» Problem statement:
Reproduce the data character for character, from the line containing "This screenshot has height=1122, width=2154." through the line containing "coord(615,752)", including both of those lines and nothing else.

— START OF Information given —

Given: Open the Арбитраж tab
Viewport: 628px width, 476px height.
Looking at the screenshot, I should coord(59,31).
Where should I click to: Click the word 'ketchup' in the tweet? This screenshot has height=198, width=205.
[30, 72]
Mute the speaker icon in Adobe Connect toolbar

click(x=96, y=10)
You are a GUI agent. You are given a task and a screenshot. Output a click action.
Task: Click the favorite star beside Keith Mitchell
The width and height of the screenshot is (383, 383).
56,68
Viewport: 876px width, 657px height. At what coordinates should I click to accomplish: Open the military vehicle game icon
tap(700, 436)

— END OF Information given —
— START OF Information given —

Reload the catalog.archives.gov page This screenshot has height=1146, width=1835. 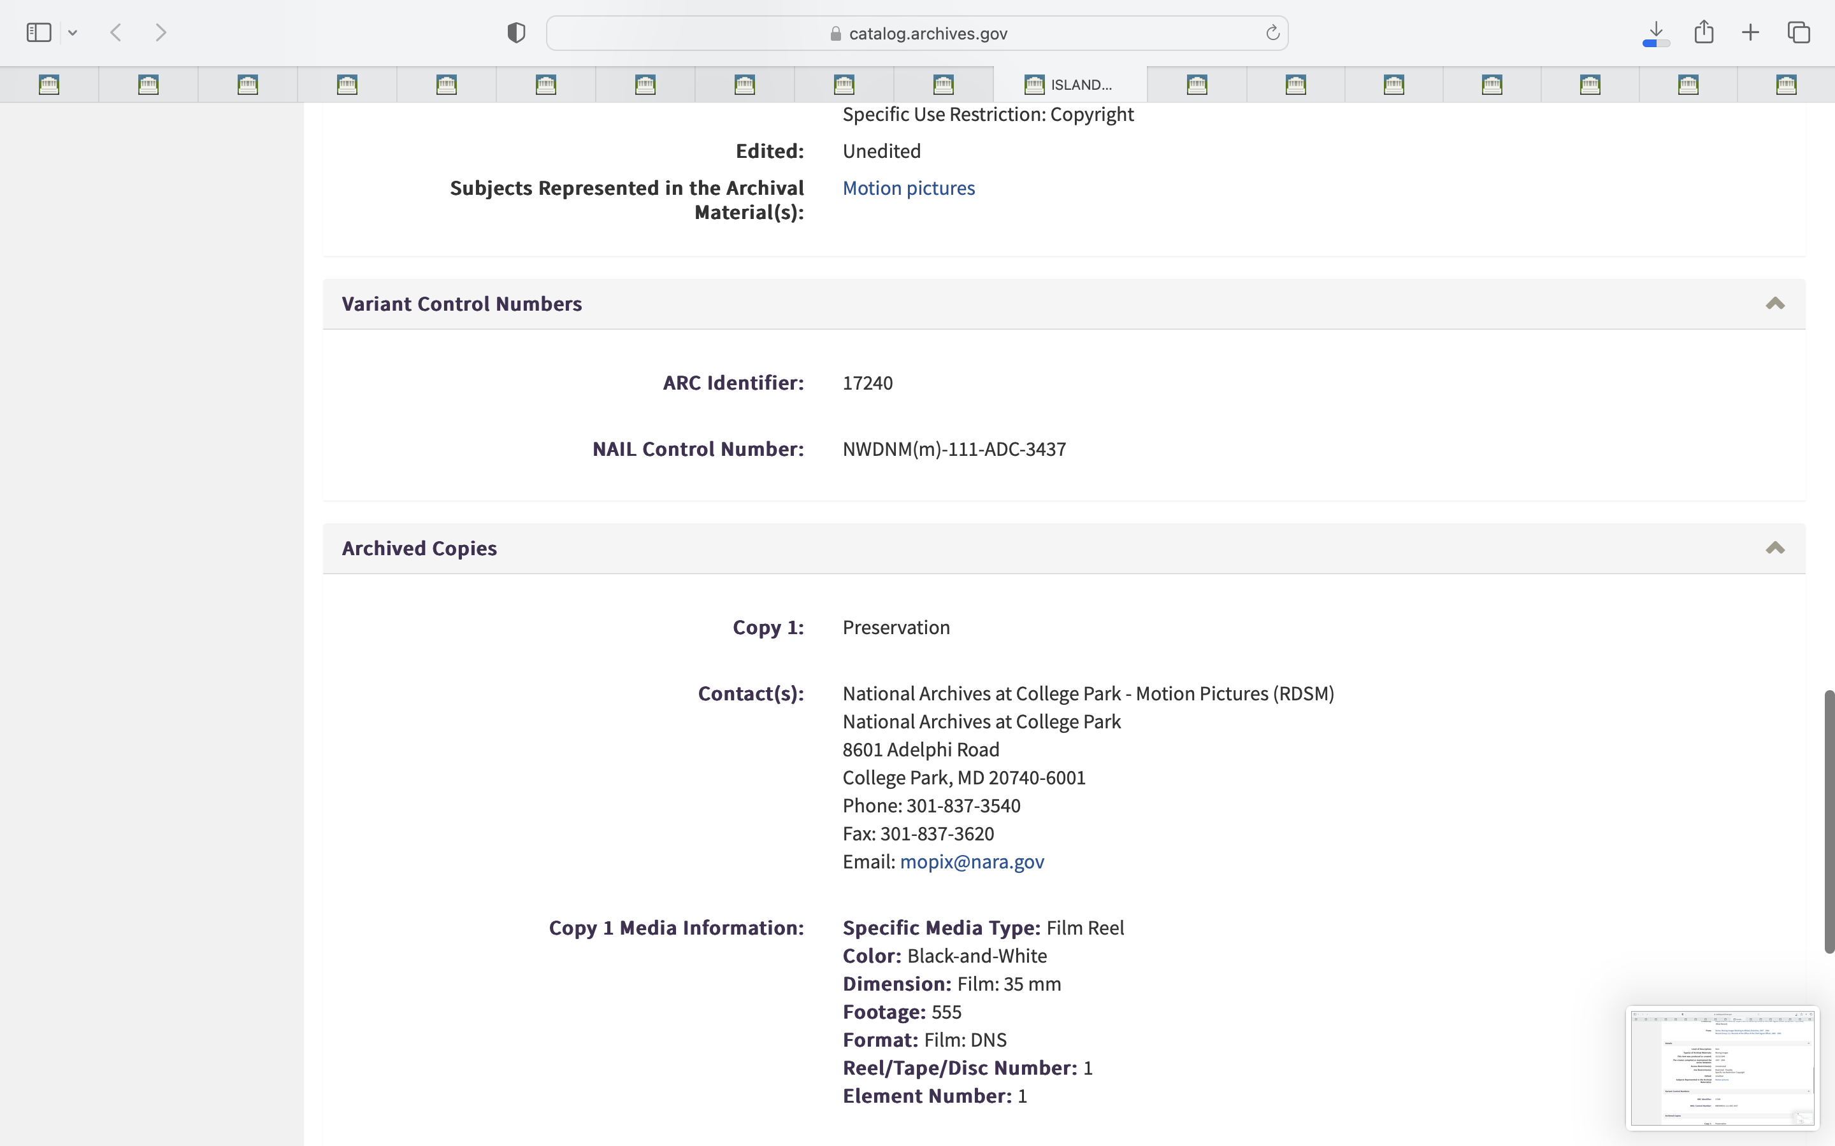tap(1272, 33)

— END OF Information given —
— START OF Information given —

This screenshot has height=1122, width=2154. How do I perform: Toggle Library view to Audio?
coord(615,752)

— END OF Information given —

» Result of this exercise:
This screenshot has height=1122, width=2154. How do I perform: Toggle Library view to Audio?
coord(615,752)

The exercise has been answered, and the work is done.